Ghada Amer’s Sensual Ceramics
Famous for her provocative threaded canvases, the Egyptian-born artist embraces pottery with the same edgy spirit
Ghada Amer is best known for her iconic and usually colorful embroidered “paintings” on canvas, which have been featured in internationally acclaimed exhibits such as the Venice, Sydney, and Whitney biennials, and in a well-received solo show at the Brooklyn Museum in 2008. But over the past two years, the artist has spent countless hours in the dusty rooms of Greenwich House Pottery, which has been introducing New Yorkers to clay since 1909. The storied ceramics school created a special two-year residency just for Amer, after she showed promise in private classes. “I almost gave up at one point!” recalled the Cairo, Egypt-born artist. “For months, every single piece I made was cracked! Half of what I made ended up in the garbage.”
Even with its steep learning curve, Amer called ceramics a “wonderland” for her. Set on a charming tree-lined street in New York’s West Village, Greenwich House is where Amer created most of the recent work she’s been displaying, with her longtime New York gallerist, Tina Kim, and at a solo show last spring at Kewenig, the established Berlin, Germany, gallery.

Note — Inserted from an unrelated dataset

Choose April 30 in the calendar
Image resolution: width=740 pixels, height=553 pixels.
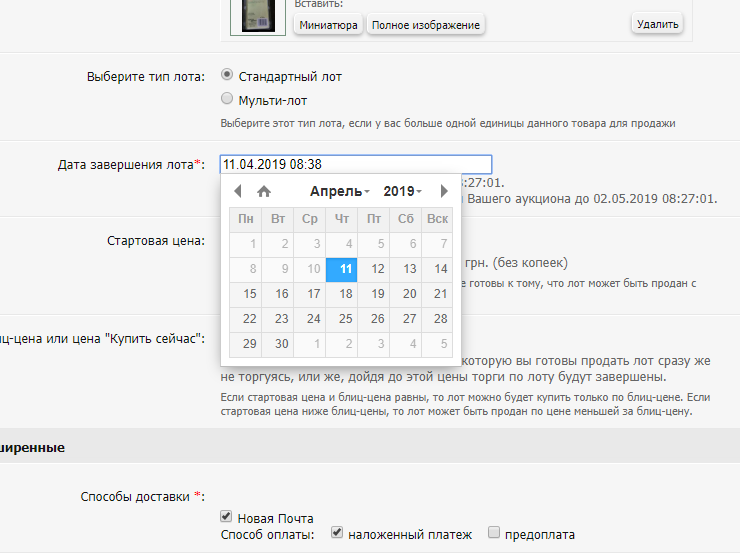click(282, 344)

Amer showed pottery in 2015 at her first commercial exhibit in the Arab world in 20 years, at the inaugural show, titled Earth. Love. Fire., at the Leila Heller Gallery in Dubai, United Arab Emirates. “Ceramics are at once a real departure and also a seemingly natural extension of her previous body of work,” said Shiva Balaghi, the curator. The title references both the process of working with clay and Amer’s newfound passion for it. Clay appeals to Amer for some of the same reasons working with thread originally did.

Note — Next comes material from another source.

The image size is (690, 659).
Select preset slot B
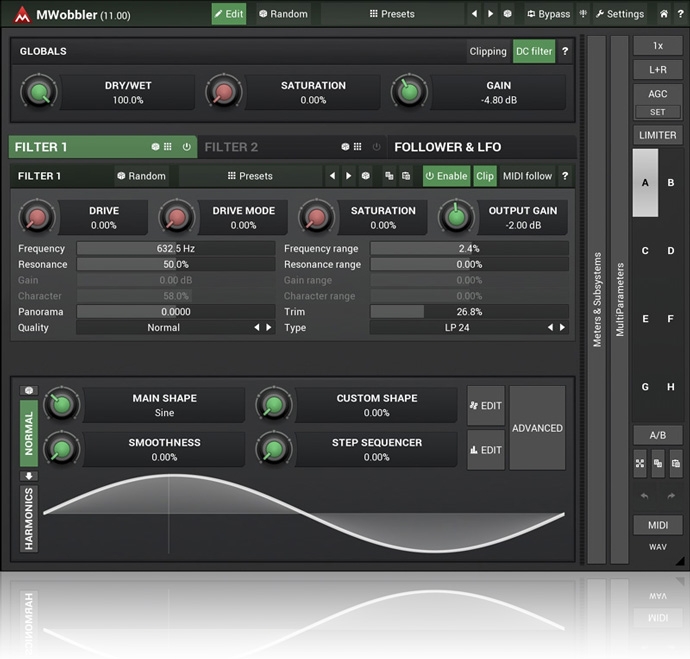click(x=670, y=183)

“The history of painting was invented by men,” she said. “So I wanted to work with a medium that was more associated with women,” she added, switching between English and French. The variety of clays and kilns, the colors, the varied slips and glazes, the drying process all required weeks of diligent experimentation. As with her paintings—she is represented by Cheim & Read in New York—Amer uses images from pornography to tackle the traditionally oppositional dichotomies of feminine vs. masculine, art vs. craft, and East vs. West.
In the ceramics, figures in various states of (likely feigned) ecstasy or invitation adorn ceramic plates she shaped by hand. Figures are also painted on both sides of sculptures that fold onto themselves like clay blankets. Amer is counting the days until she can return to the kiln for a second residency at Greenwich House in 2017. Meanwhile, revealing in public her explorations of this new medium meant that Amer’s emotions have been running high. “I feel happy and anxious at the same time!” she explained. But nowadays she is thrilled to have her new body of ceramics work seen and, she hopes, understood, as her fragile objects make their way around the world.